What the task requires |
Once the line containing "Given: Click the Border Styles icon" is reached in the listing below, reproduce it and all later lines through the final one exactly, but omit any pictures.
·····
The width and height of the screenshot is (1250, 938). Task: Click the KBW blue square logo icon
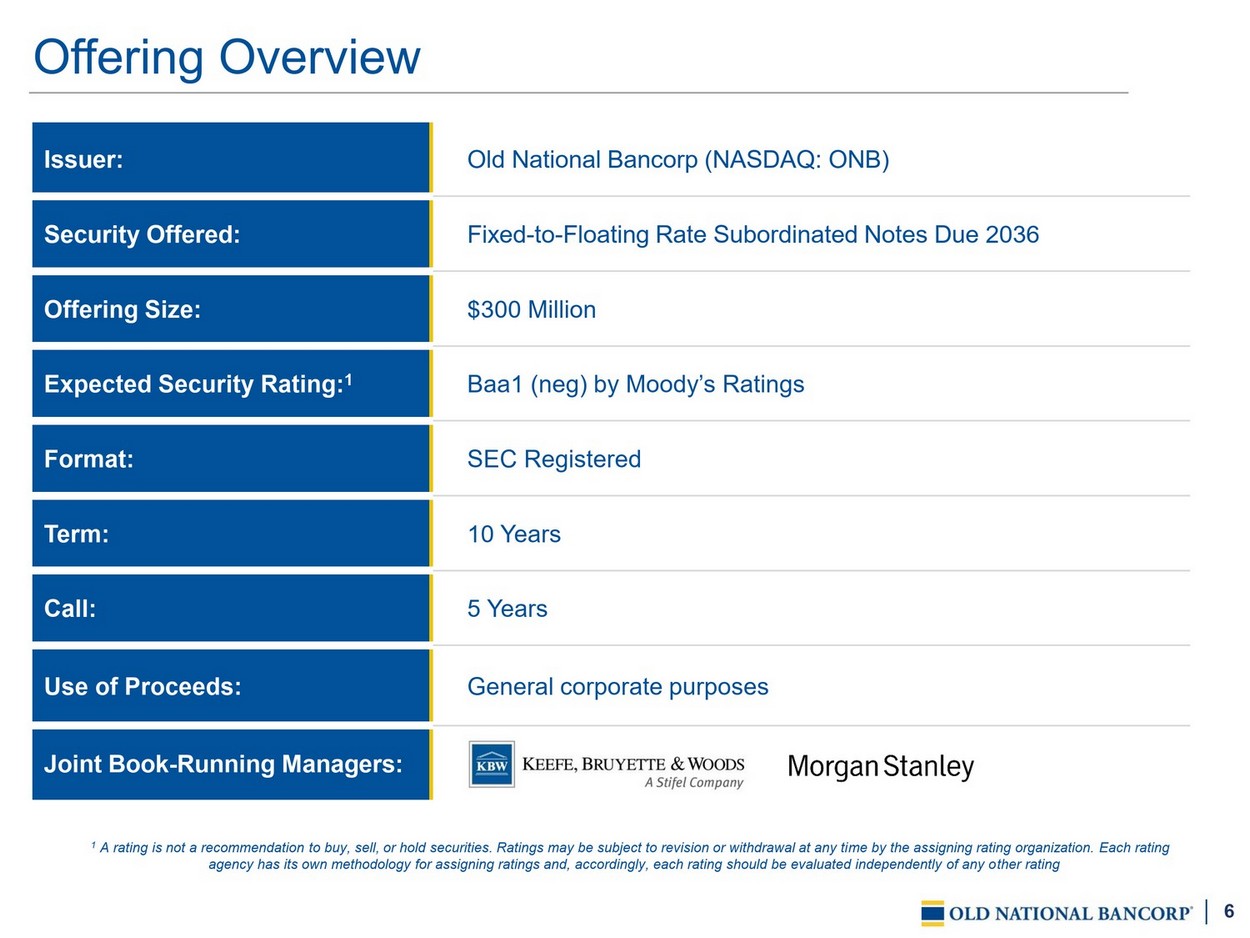(491, 765)
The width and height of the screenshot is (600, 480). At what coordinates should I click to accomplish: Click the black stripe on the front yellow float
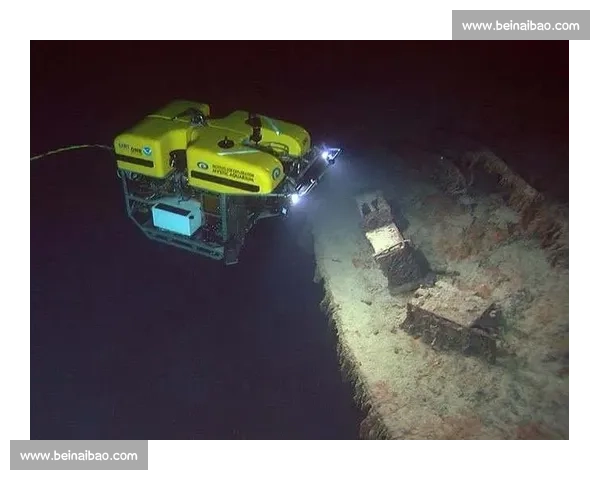click(224, 181)
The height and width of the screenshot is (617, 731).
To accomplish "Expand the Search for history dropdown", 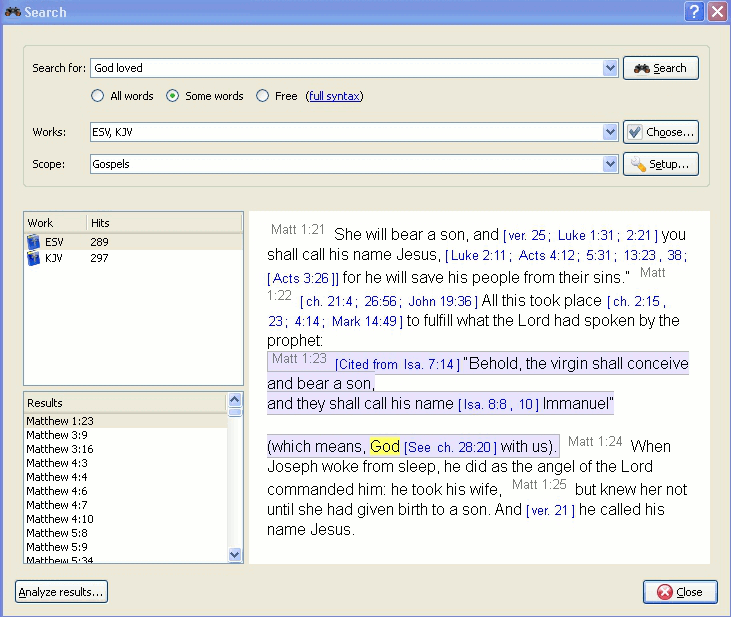I will tap(610, 68).
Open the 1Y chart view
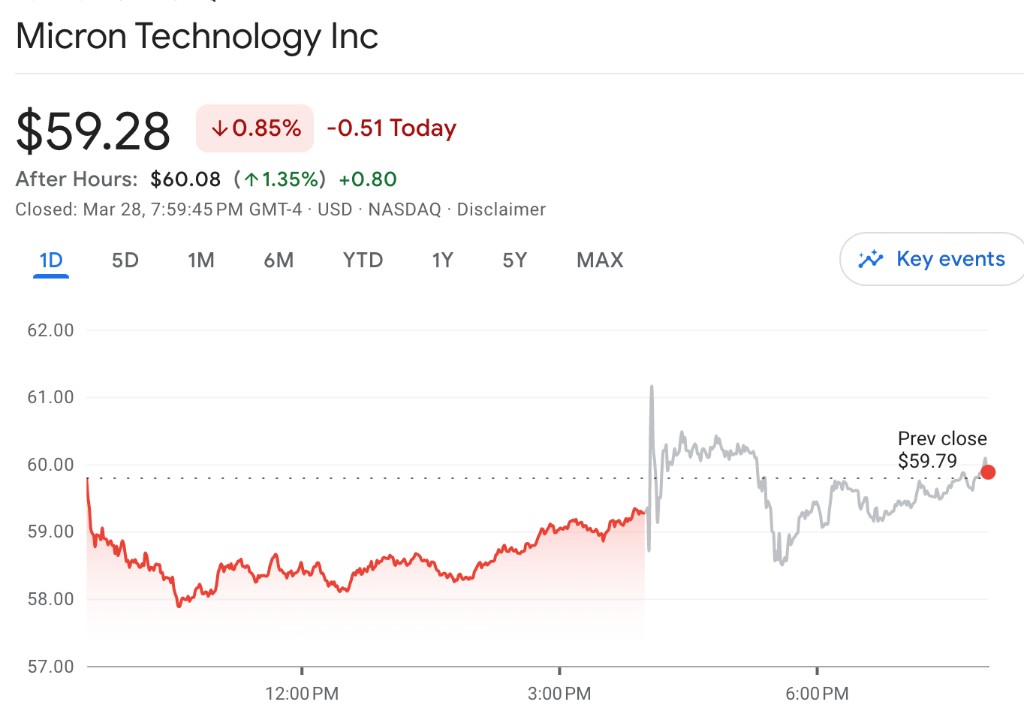Screen dimensions: 1024x714 pyautogui.click(x=443, y=260)
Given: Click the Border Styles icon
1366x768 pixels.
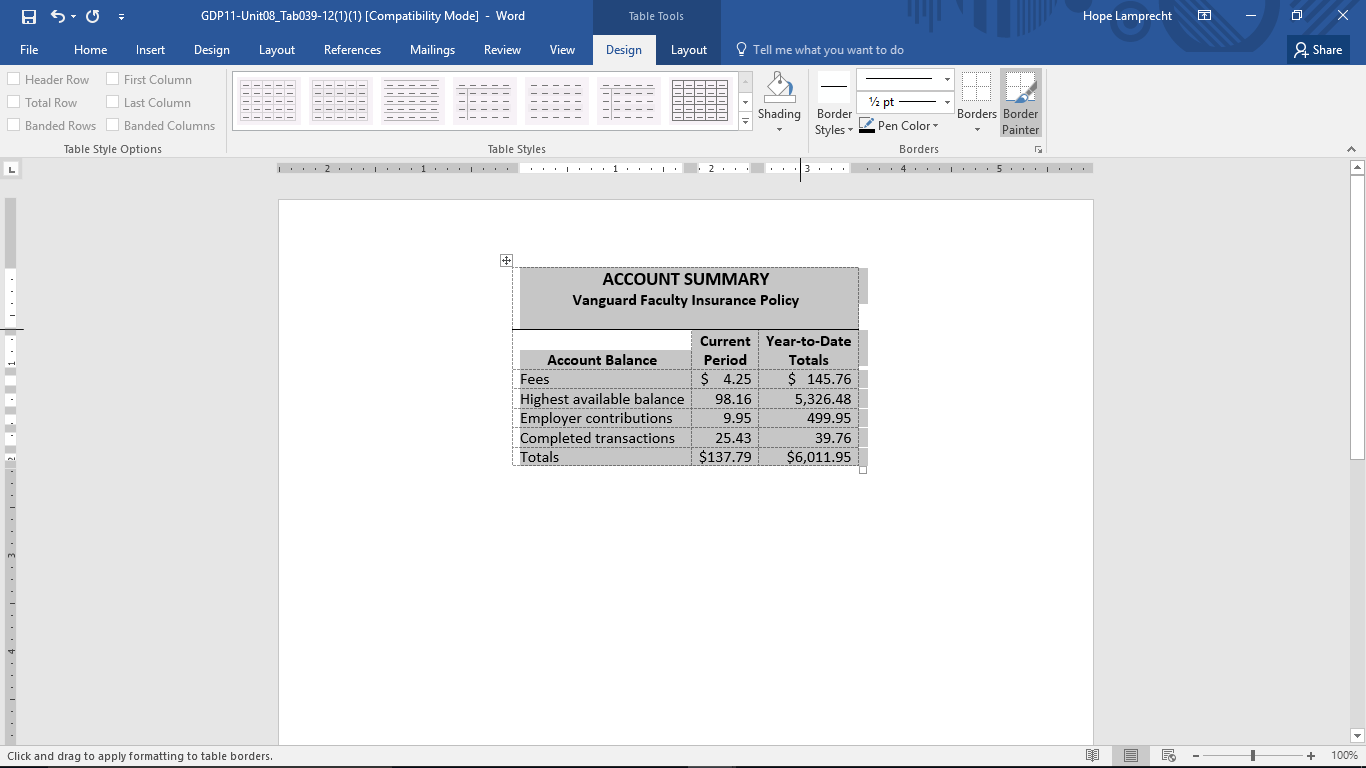Looking at the screenshot, I should (x=833, y=101).
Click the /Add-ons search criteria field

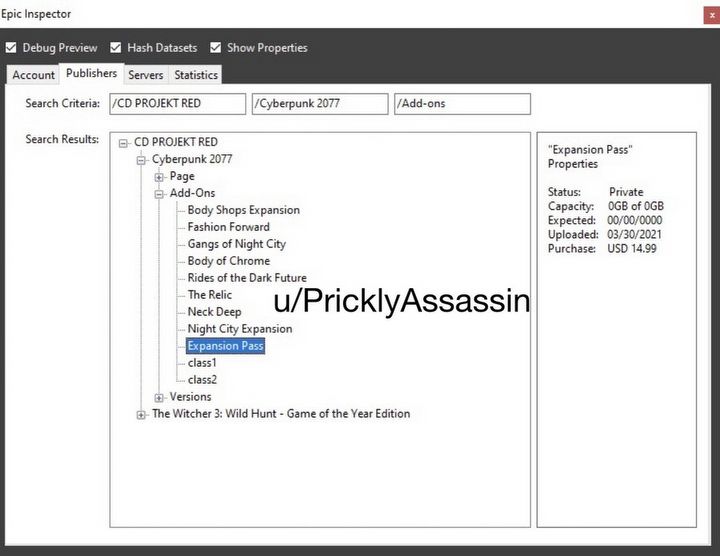click(x=462, y=104)
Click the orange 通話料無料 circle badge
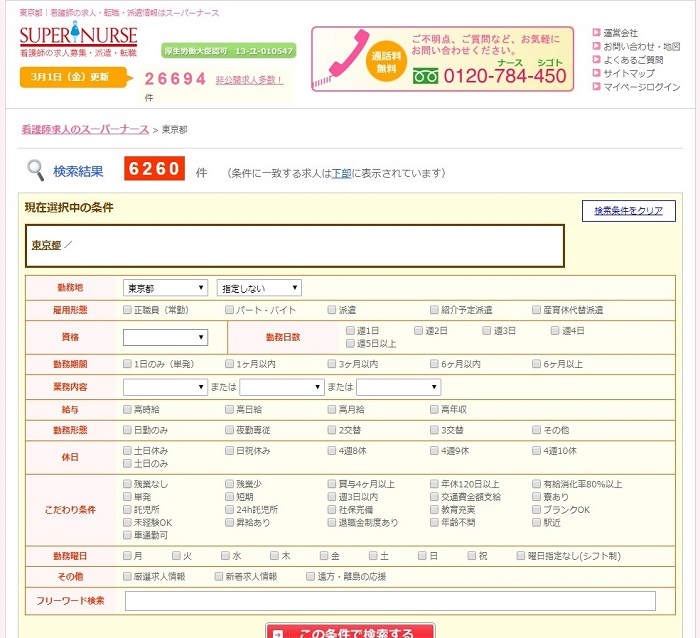Viewport: 700px width, 638px height. pyautogui.click(x=386, y=56)
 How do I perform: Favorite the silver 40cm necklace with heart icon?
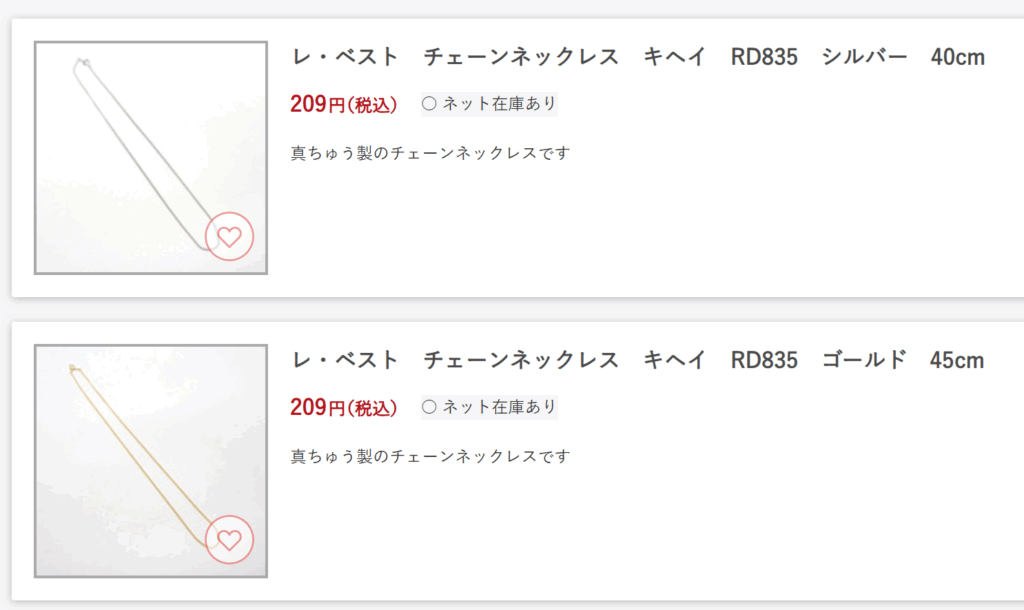[229, 236]
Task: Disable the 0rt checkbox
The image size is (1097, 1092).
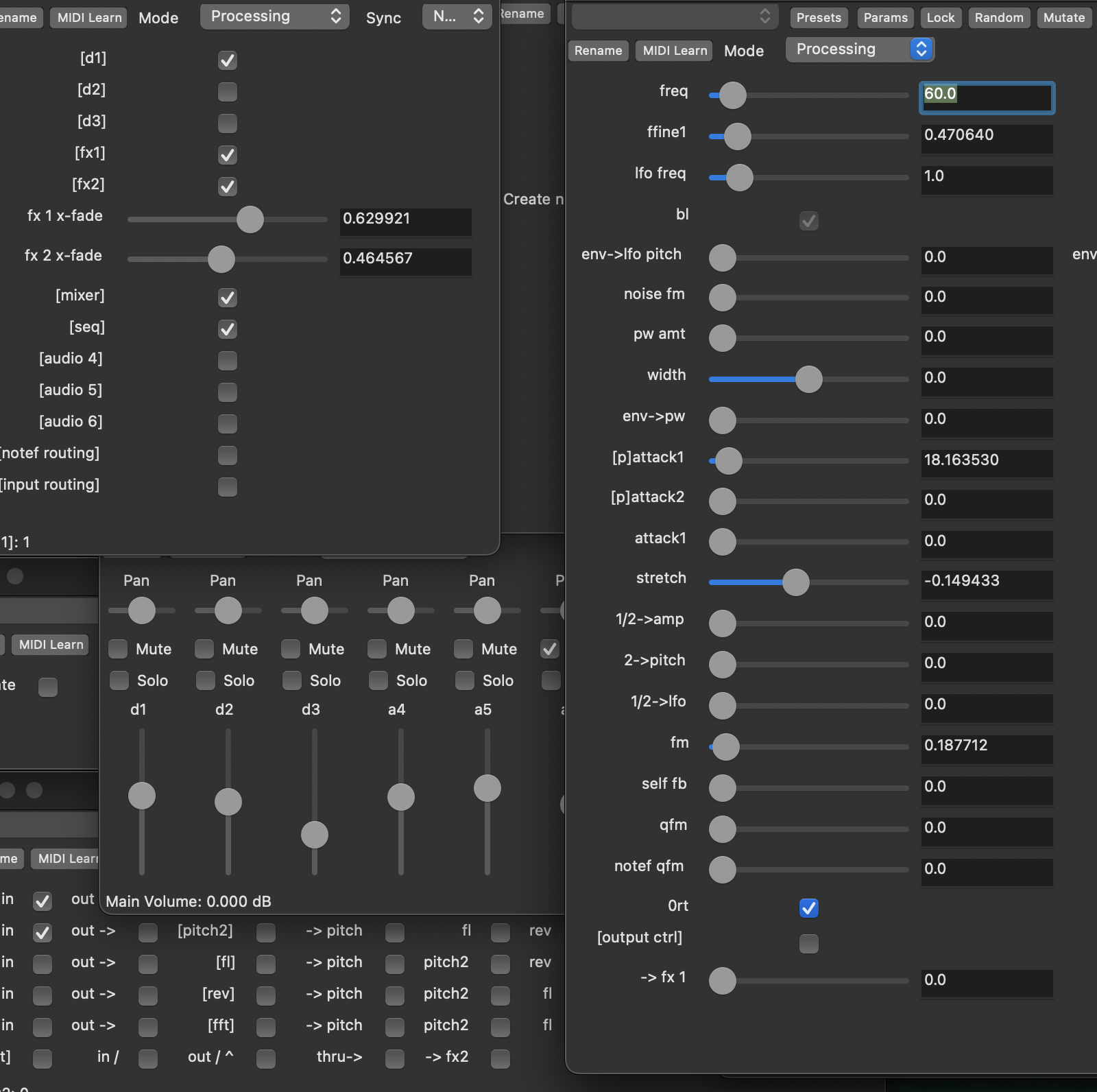Action: [x=809, y=908]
·····
Task response |
Given: Click the Border Styles icon
1366x768 pixels.
Looking at the screenshot, I should (x=833, y=101).
Click the /Add-ons search criteria field

click(x=462, y=104)
Click the orange 通話料無料 circle badge
Viewport: 700px width, 638px height. pyautogui.click(x=386, y=56)
 How do I perform: Favorite the silver 40cm necklace with heart icon?
[229, 236]
Task: Disable the 0rt checkbox
The image size is (1097, 1092).
Action: [x=809, y=908]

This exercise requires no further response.